Feminism in the United States has been sheltered to causes of freeing the nipple, fighting the wage gap, or fighting slut-shaming and rape culture. All of these topics are extremely important, but feminists cannot forget about females in other countries who are living in poverty or are oppressed. Women and girls in other countries fight for their lives over education, are forced into marriages, are raped and put into human trafficking, among other things.
Without intersectionality, feminism is pointless.
Intersectional Feminist Matt McGorry
When I first heard that Matt McGorry, who plays Asher Millstone on “How To Get Away With Murder” and officer John Bennett on “Orange is the New Black,” made comments about how he was a feminist, I immediately rolled my eyes. I thought to myself, “Great, another white guy trying to infiltrate something I held so close to me and gain massive amounts of press.” McGorry plays the biggest jerk of all collegiate jerks on TV. So, naturally, I saw him as that persona off camera — forgetting that it was just a role. That ignorance made me assume that he (and many other men) couldn’t/wouldn’t care about feminism, or the right issues in feminism, let alone intersectional feminism. I was scared that this was going to be another topic that women advocate for that gets treated as a joke (as if it doesn’t get enough criticism by men already).
His comments caught me off guard — a breath of fresh air in a smoke-ridden room, even. I wanted to go and give him the biggest kiss on the face for holding discussions about white privilege, gender equality, oppression of women in first-, second-, third-world countries, rape culture, and the hyper masculinity of men. Ever since his first tweets, he has participated in many rallies, protests and Amber Rose’s Slut Walk.

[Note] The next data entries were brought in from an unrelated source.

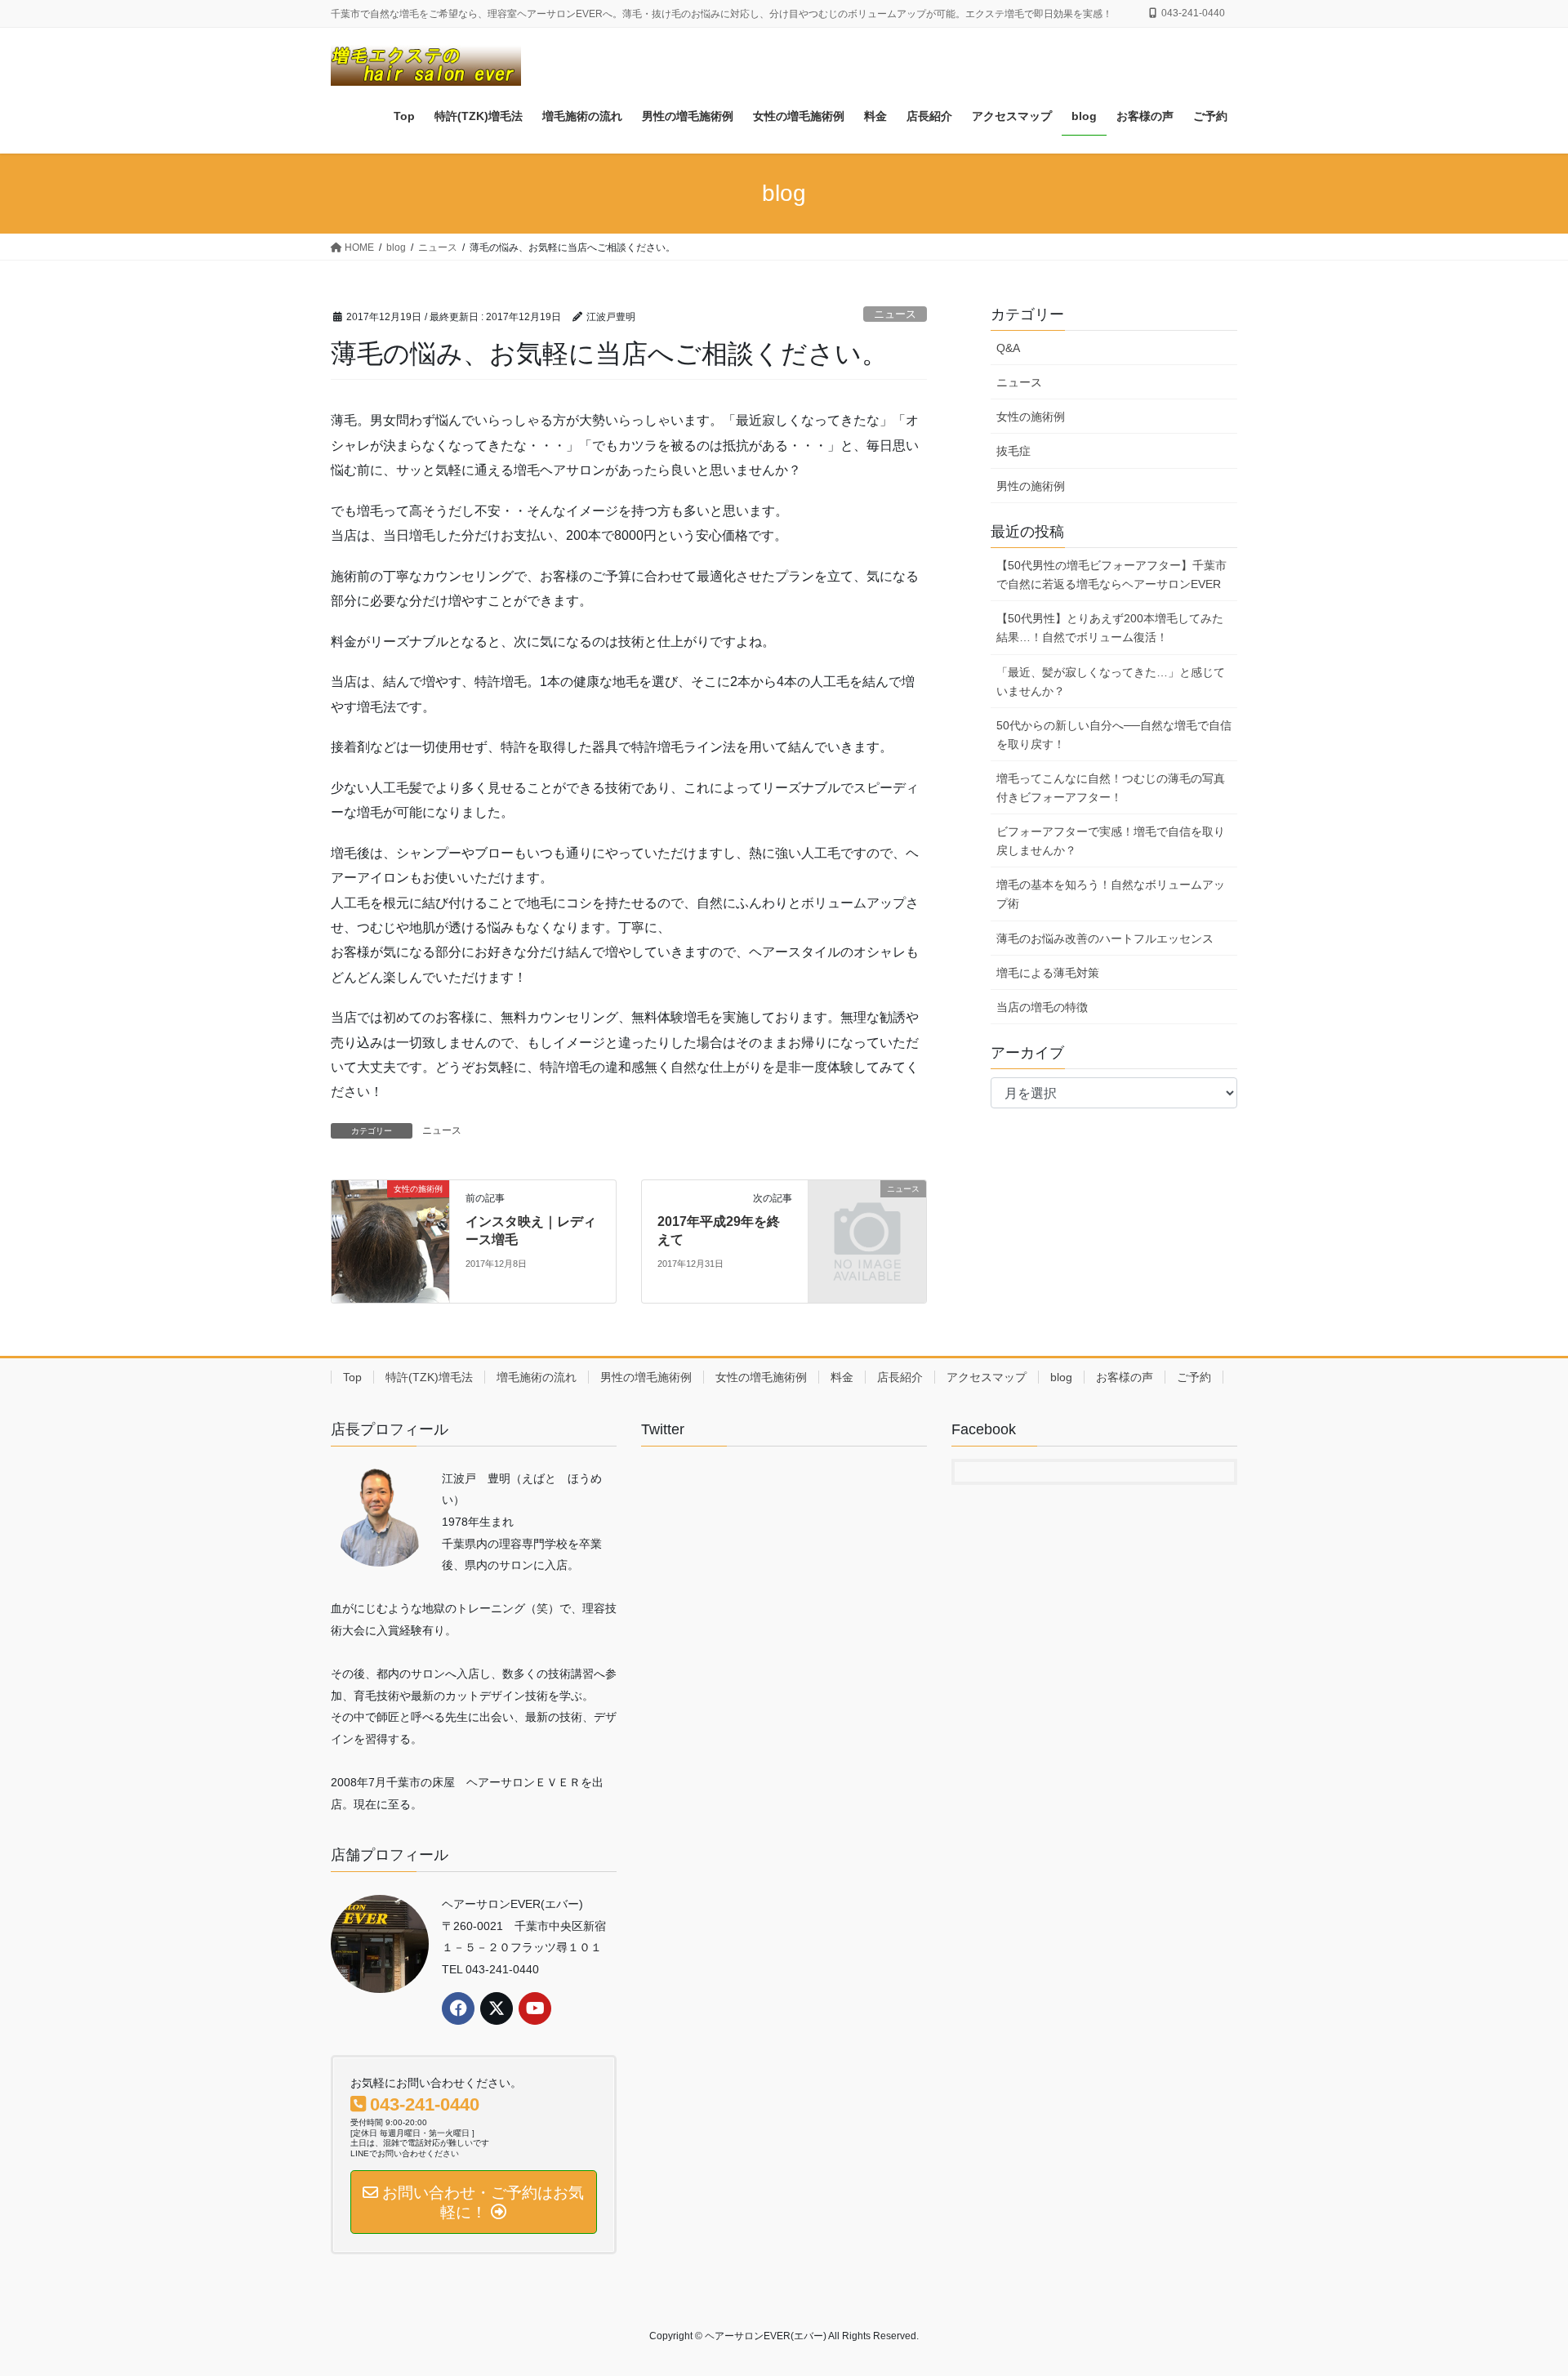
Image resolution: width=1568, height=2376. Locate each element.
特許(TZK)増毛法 (429, 1377)
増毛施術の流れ (537, 1377)
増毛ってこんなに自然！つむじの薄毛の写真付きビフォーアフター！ (1110, 788)
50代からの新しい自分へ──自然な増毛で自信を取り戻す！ (1114, 735)
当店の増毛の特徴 (1042, 1007)
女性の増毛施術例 (761, 1377)
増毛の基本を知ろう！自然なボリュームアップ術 (1110, 894)
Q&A (1008, 347)
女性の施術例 (1030, 416)
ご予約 (1194, 1377)
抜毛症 (1013, 450)
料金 (842, 1377)
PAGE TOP (1517, 2290)
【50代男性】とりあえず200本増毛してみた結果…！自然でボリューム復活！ (1109, 628)
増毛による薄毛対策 (1047, 972)
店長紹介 (900, 1377)
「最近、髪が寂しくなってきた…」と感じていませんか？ (1110, 682)
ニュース (895, 314)
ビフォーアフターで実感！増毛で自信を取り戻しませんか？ (1110, 841)
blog (1061, 1377)
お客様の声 (1124, 1377)
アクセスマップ (987, 1377)
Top (352, 1377)
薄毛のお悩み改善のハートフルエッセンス (1105, 938)
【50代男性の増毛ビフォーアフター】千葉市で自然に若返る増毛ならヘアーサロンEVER (1111, 575)
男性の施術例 (1030, 486)
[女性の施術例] (390, 1240)
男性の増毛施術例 (646, 1377)
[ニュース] (867, 1216)
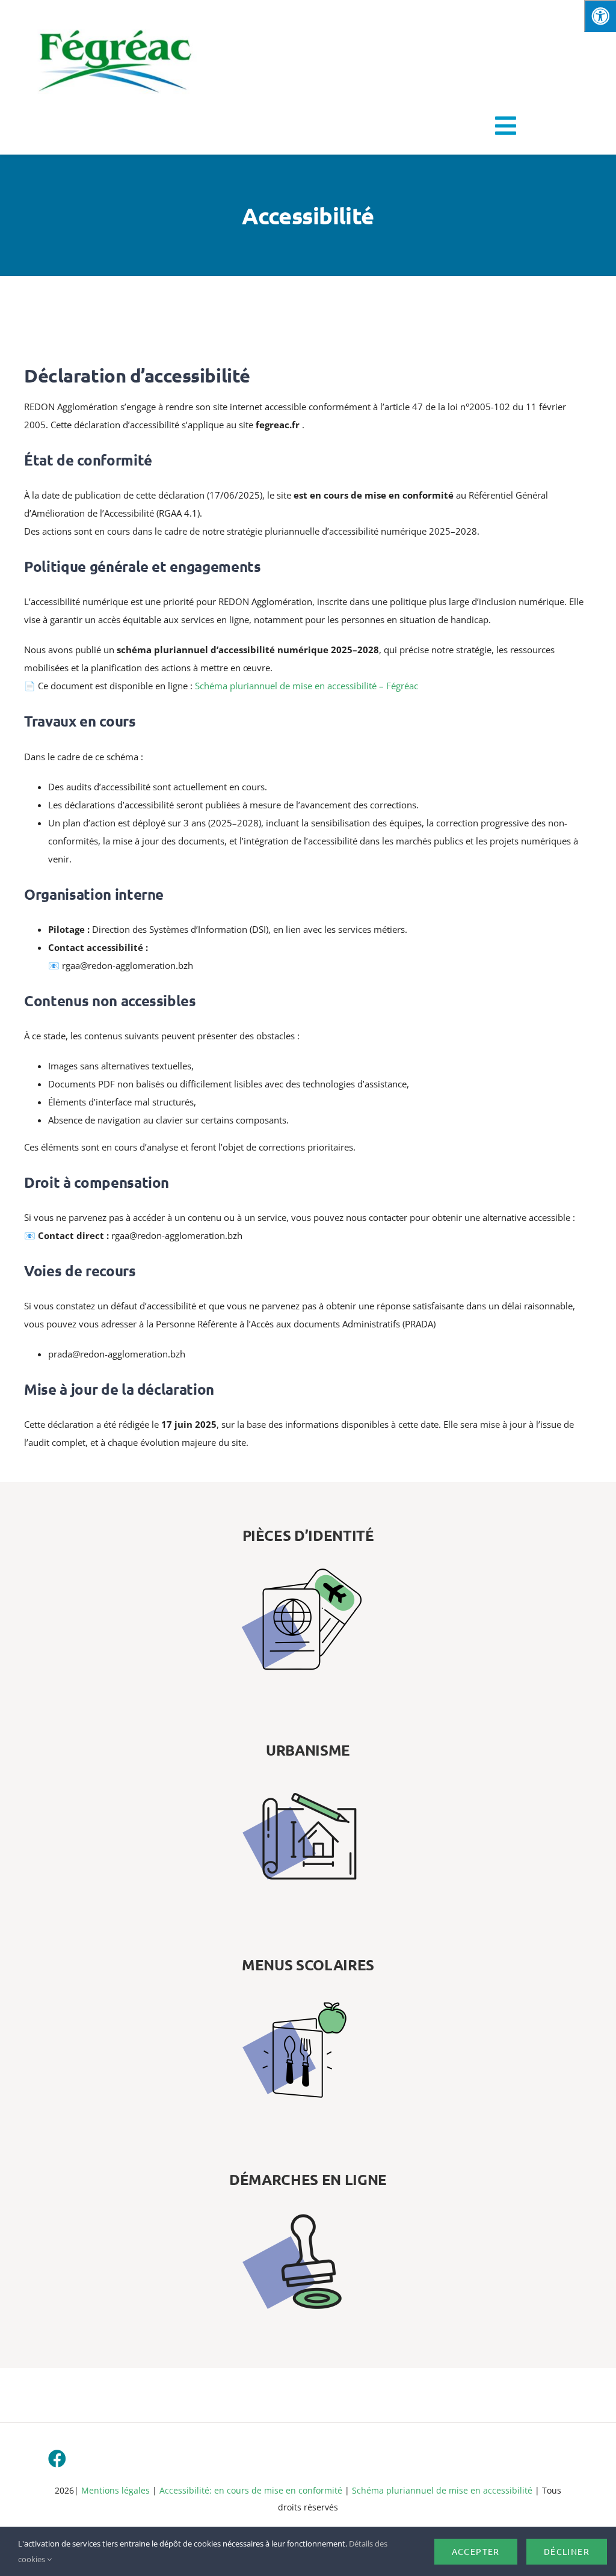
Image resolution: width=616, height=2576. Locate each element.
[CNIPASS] (308, 1535)
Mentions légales (115, 2490)
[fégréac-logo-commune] (114, 19)
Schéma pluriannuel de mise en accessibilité (442, 2490)
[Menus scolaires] (308, 1965)
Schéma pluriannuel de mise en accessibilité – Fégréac (306, 686)
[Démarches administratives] (308, 2180)
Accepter (476, 2551)
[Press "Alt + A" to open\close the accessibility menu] (600, 16)
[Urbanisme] (308, 1750)
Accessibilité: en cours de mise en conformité (252, 2490)
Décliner (567, 2551)
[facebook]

McGorry says that he asks his friends about controversial topics before saying anything about it. He wants to make sure that he’s not stepping out of place for saying something about #BlackLivesMatter or feminism. In his Cosmopolitan article, he said, “My hope is to follow the love and continue to learn what it means to be the best ally that I can be.”
I shouldn’t be this happy that a male discussed how rape isn’t a woman’s fault, no matter what she was wearing or how drunk she was. I shouldn’t be excited to credit a man that has been doing what women have been doing since the ‘20s, but in 2015, it is extremely important that there is a guy like McGorry speaking about intersectional feminism. He is a majority race and a majority gender that is highly influential in the media.